Chronique du 9 juin vue par Gérald Le-Corre, inspecteur du travail, militant CGT, secrétaire du CHSCT du Ministère du travail.
A l’ouverture de l’audience du 9 juin 2022 au matin, la présidente donne la parole à Jean-Paul Portello, ex-délégué syndical SUD de France Télécom à Annecy.
Le témoignage de Jean-Paul porte notamment sur le suicide de Jean-Paul Rouanet qui a mis fin à ses jours en se jetant d’un viaduc le 28 septembre 2009. Il est une des 39 victimes citées dans l’ordonnance de renvoi en correctionnel des juges d’instruction pour illustrer l’existence du harcèlement moral institutionnel de France Télécom.
Jean Paul, qui s’est constitué partie civile en première instance, parle aussi de sa propre souffrance, celle d’un représentant du personnel, délégué syndical et élu au comité d’entreprise. Il en parle, en pleurs, tentant de maitriser les tremblements de sa voix, indiquant à quel point c’était dur, très dur, qu’il s’est beaucoup engagé pour ses collègues. Il précise que si l’exercice des mandats, qu’il exerce depuis 1984, n’a pas toujours été simple, les représentant.e.s du personnel arrivaient à obtenir que les RH locales prennent en compte les situations des agent.e.s en difficultés sur leur poste de travail.
Mais avec la politique mise en place par LOMBARD et ses complices, il décrit le changement qui s’opère chez les RH locaux qui n’écoutent plus les représentant.e.s du personnel, tellement obnubilés par leurs objectifs de faire sortir les agent.e.s « par la fenêtre ou par la porte ». Les alertes des représentant.e.s du personnel sont étouffées, leurs paroles, leurs constats, leurs analyses non écoutés, niés, contestés….
Le constat est édifiant et Jean Paul met les mots qui s’imposent pour décrire «l’échec manifeste » des institutions représentatives du personnel qui n’arrivent pas à protéger la santé des travailleurs et travailleuses. Le suicide de Jean Paul Rouanet, qui intervient, après plusieurs alertes, dont celles de Jean Paul Portello, marque un tournant.
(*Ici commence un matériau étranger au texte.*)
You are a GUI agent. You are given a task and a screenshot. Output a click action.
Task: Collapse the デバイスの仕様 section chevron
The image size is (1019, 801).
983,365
Face à cet échec, aux échanges sans fin entre les représentants du personnel et les directions, Jean Paul décide de mettre fin à tous ses mandats pour militer autrement, à la base, auprès de ses collègues de travail.
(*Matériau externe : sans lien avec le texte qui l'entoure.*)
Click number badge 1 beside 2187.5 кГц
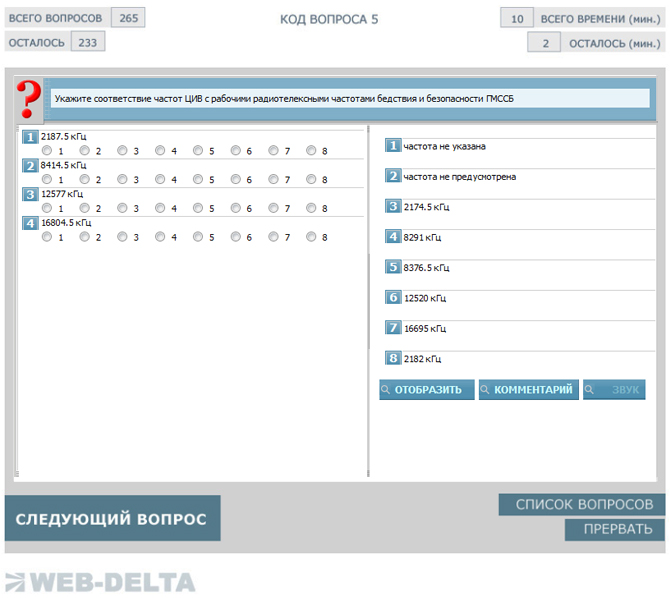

13 ans après, le harcèlement moral institutionnel s’invite partout…. Y compris au Ministère du Travail
Alors que les juges d’instructions étaient en train de clôturer leurs investigations dans le dossier France Télécom, le président des riches, MACRON 1er, faisait passer le 1er août 2017 l’ordonnance de mise à mort des CHSCT, instances déjà largement attaquées par le gouvernement, soi-disant de gauche, du président HOLLANDE.
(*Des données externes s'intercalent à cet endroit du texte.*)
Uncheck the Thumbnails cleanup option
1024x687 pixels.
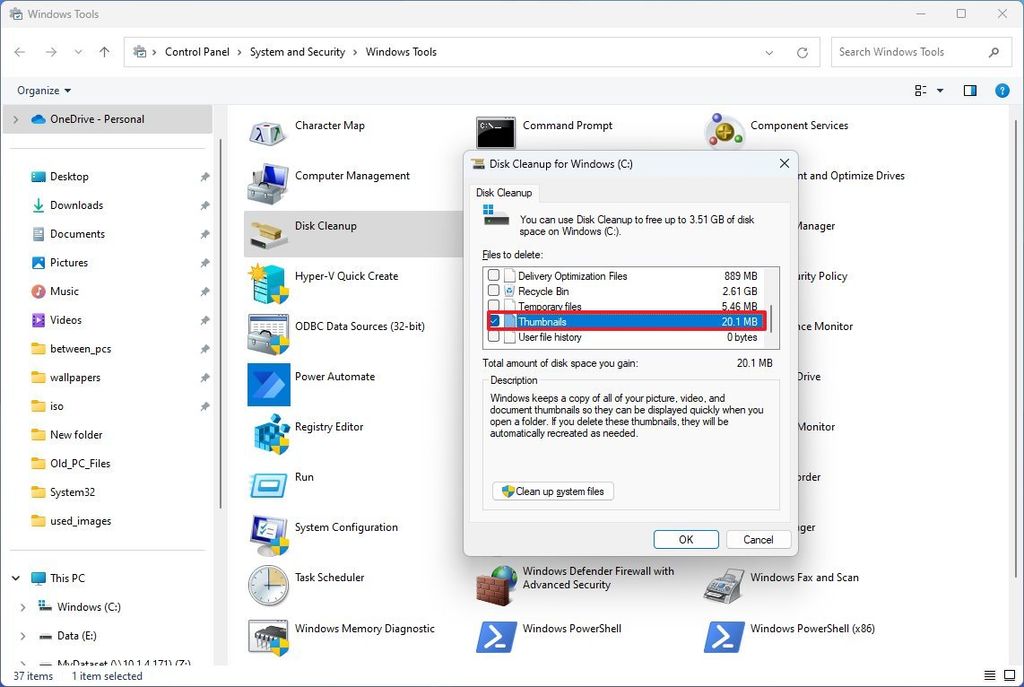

Alors que les parlementaires avaient voté à trois reprises, en 1985, 2000 et 2014, des lois pour restreindre le cumul des mandats des hommes politiques au motif notamment que les député.e.s ne pouvaient pas tout faire, MACRON considérait que les représentant.e.s du personnel était des sur-hommes, des sur-femmes, en capacité de remplir à la fois les missions des délégués du personnel, du comité d’entreprise et des CHSCT au sein des comités sociaux et économiques (CSE).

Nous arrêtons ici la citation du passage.